● **Assigned task**: Transcribe exactly the lines from the one holding "Screen dimensions: 956x497" through the closing line of the entries below. Pictures stay out of the copy.

(Collected data entries)
::::::

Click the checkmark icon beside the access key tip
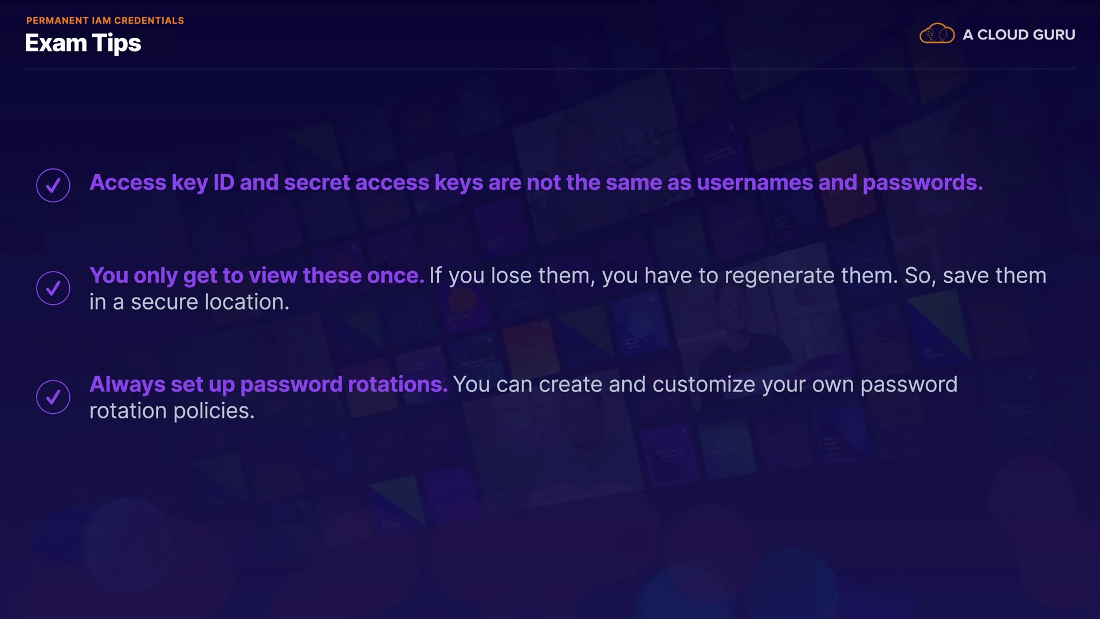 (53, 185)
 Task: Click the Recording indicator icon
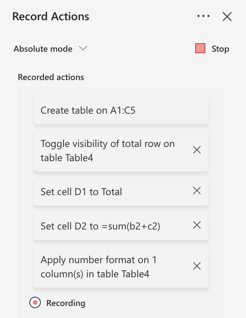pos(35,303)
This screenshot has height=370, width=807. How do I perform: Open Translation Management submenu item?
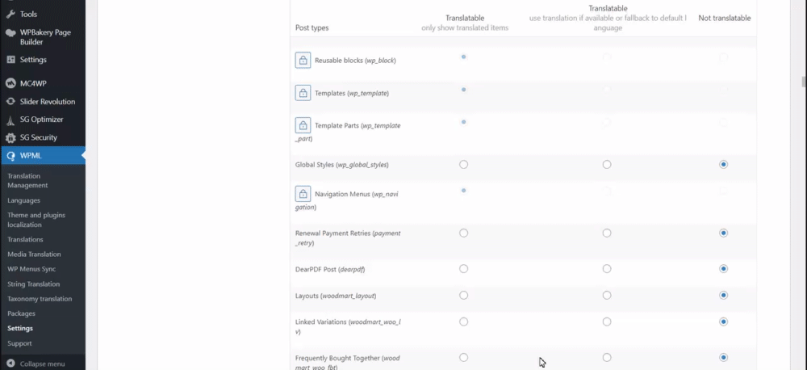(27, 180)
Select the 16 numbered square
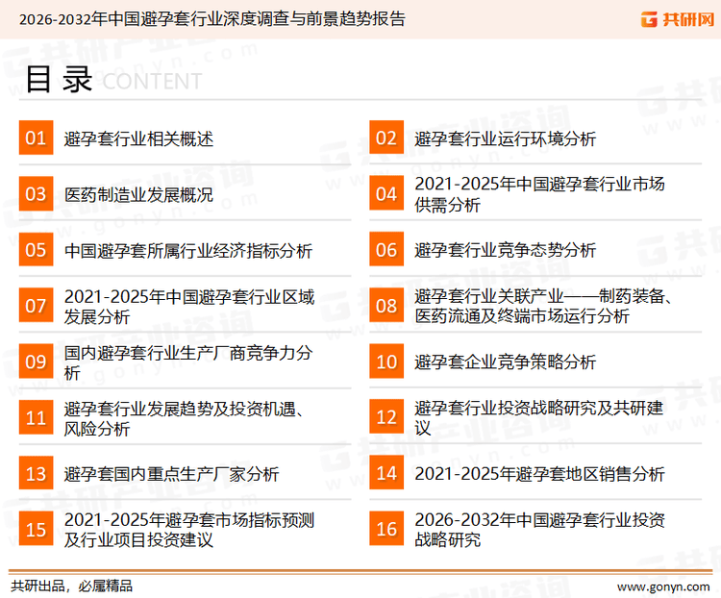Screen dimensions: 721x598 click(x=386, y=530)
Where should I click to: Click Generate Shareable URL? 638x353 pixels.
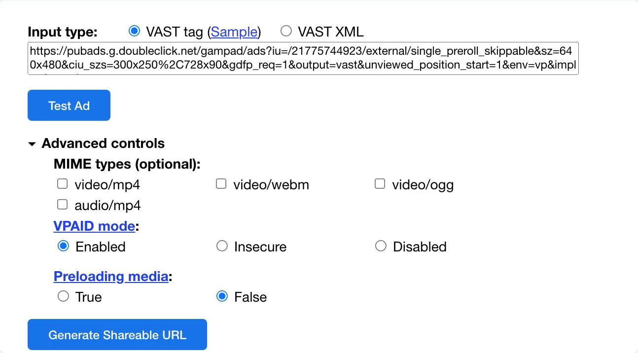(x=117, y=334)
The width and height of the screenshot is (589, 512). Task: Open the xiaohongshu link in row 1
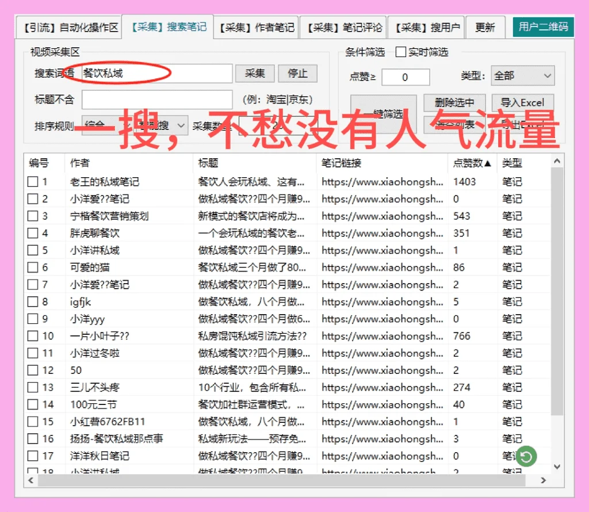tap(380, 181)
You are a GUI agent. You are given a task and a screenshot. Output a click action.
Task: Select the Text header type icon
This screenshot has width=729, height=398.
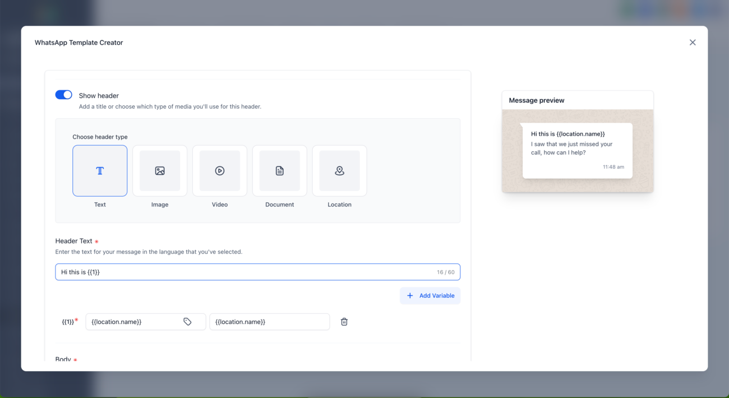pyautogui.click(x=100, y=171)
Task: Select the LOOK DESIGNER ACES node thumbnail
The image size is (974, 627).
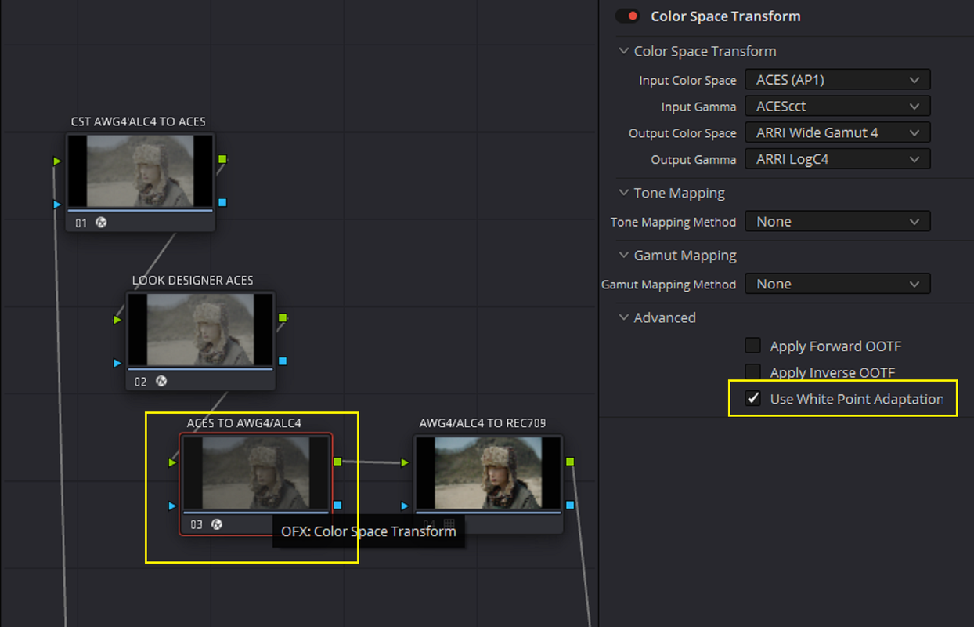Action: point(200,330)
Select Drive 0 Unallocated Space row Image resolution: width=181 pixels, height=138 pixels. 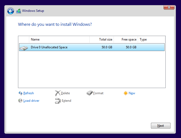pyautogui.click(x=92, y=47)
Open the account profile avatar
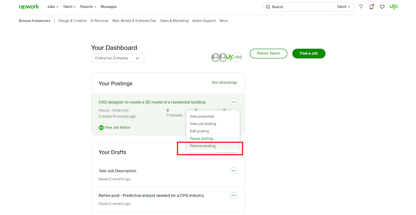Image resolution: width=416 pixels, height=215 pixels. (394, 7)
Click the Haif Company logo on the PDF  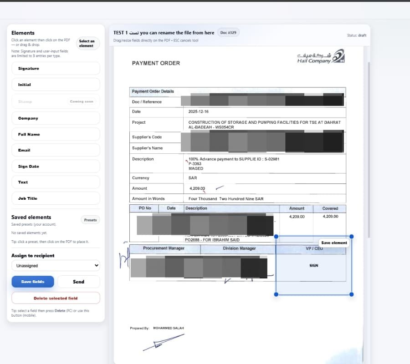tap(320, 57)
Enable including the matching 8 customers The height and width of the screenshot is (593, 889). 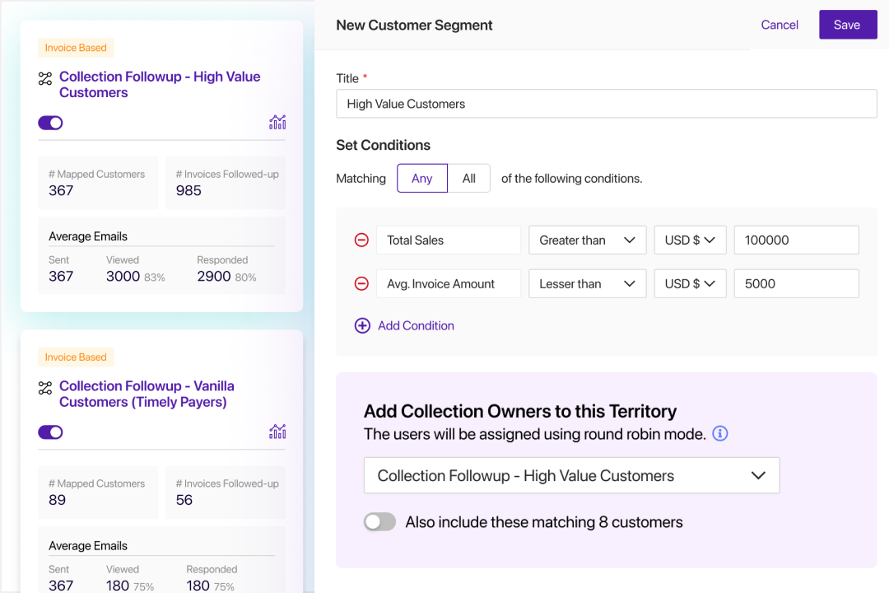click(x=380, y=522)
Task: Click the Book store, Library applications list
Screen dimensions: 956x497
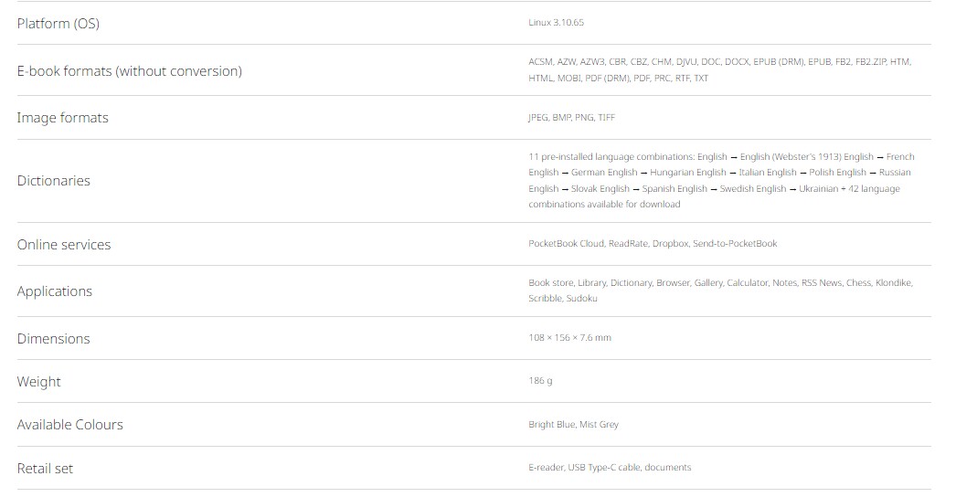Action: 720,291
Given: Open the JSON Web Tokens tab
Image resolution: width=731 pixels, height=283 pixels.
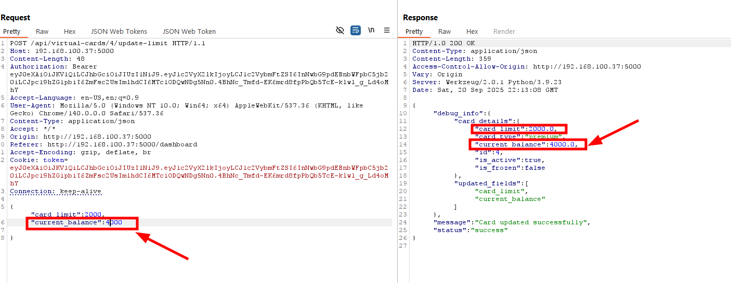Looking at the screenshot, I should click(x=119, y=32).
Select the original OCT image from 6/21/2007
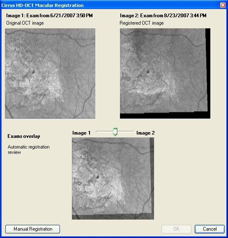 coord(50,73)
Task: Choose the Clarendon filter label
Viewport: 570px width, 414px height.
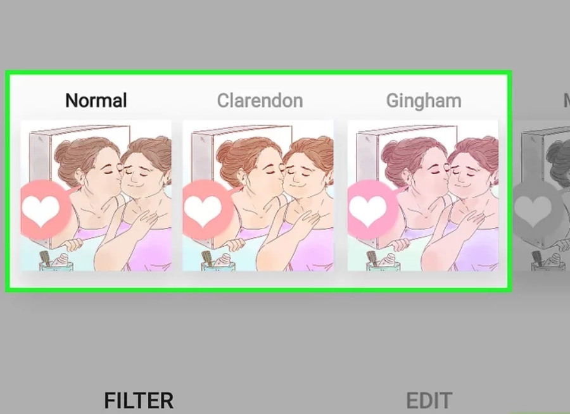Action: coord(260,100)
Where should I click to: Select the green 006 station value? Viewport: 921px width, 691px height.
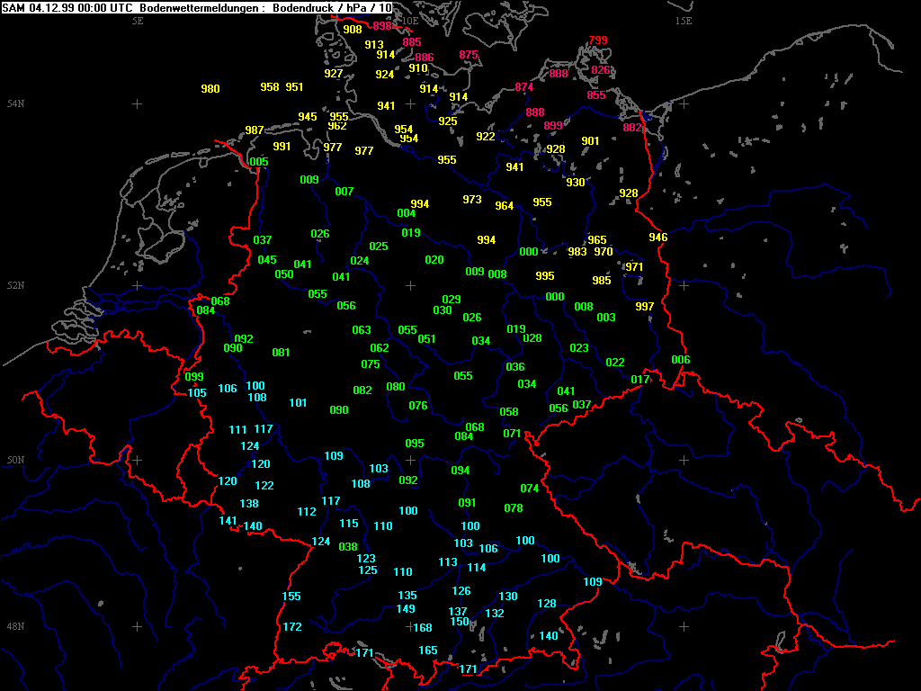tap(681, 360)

::::::

● **Your response**:
Screen dimensions: 956x497
Action: 720,291
Given: Open the JSON Web Tokens tab
Image resolution: width=731 pixels, height=283 pixels.
Looking at the screenshot, I should click(x=119, y=32).
Select the original OCT image from 6/21/2007
 coord(50,73)
Task: Choose the Clarendon filter label
Viewport: 570px width, 414px height.
Action: coord(260,100)
Where should I click to: Select the green 006 station value? Viewport: 921px width, 691px height.
tap(681, 360)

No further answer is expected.